_RECORDS FOR THE TASK_

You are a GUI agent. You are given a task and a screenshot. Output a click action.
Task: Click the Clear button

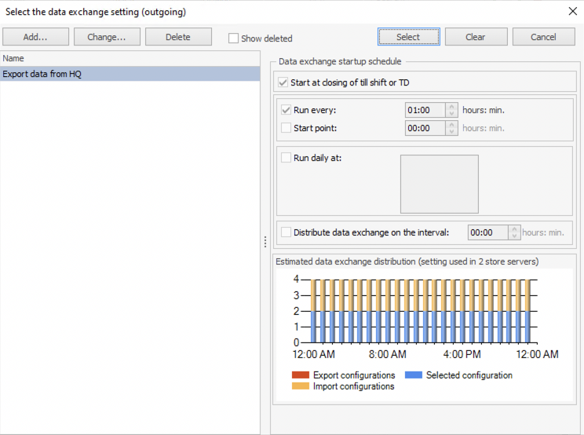point(476,37)
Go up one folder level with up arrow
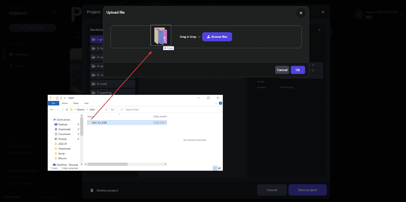Image resolution: width=406 pixels, height=202 pixels. tap(67, 110)
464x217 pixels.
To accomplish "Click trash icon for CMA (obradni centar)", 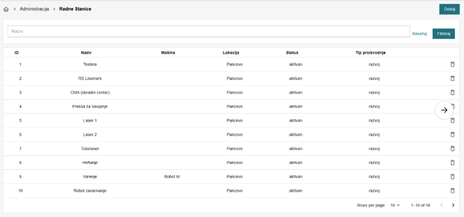I will coord(452,92).
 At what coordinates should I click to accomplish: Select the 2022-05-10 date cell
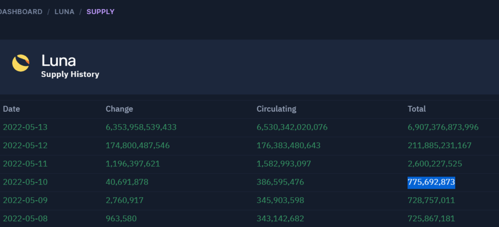point(25,182)
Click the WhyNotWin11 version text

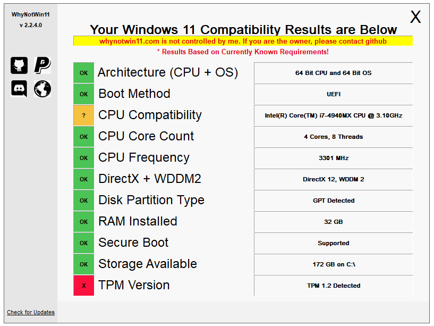pos(31,25)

_PROBLEM_
Quote, please, only the lines running from the one with "At what coordinates" down to the final line of the data above, keeping both ends and skipping the pictures.

_RESULT_
 At what coordinates should I click to accomplish: Select the 2022-05-10 date cell
point(25,182)
Click the WhyNotWin11 version text

pos(31,25)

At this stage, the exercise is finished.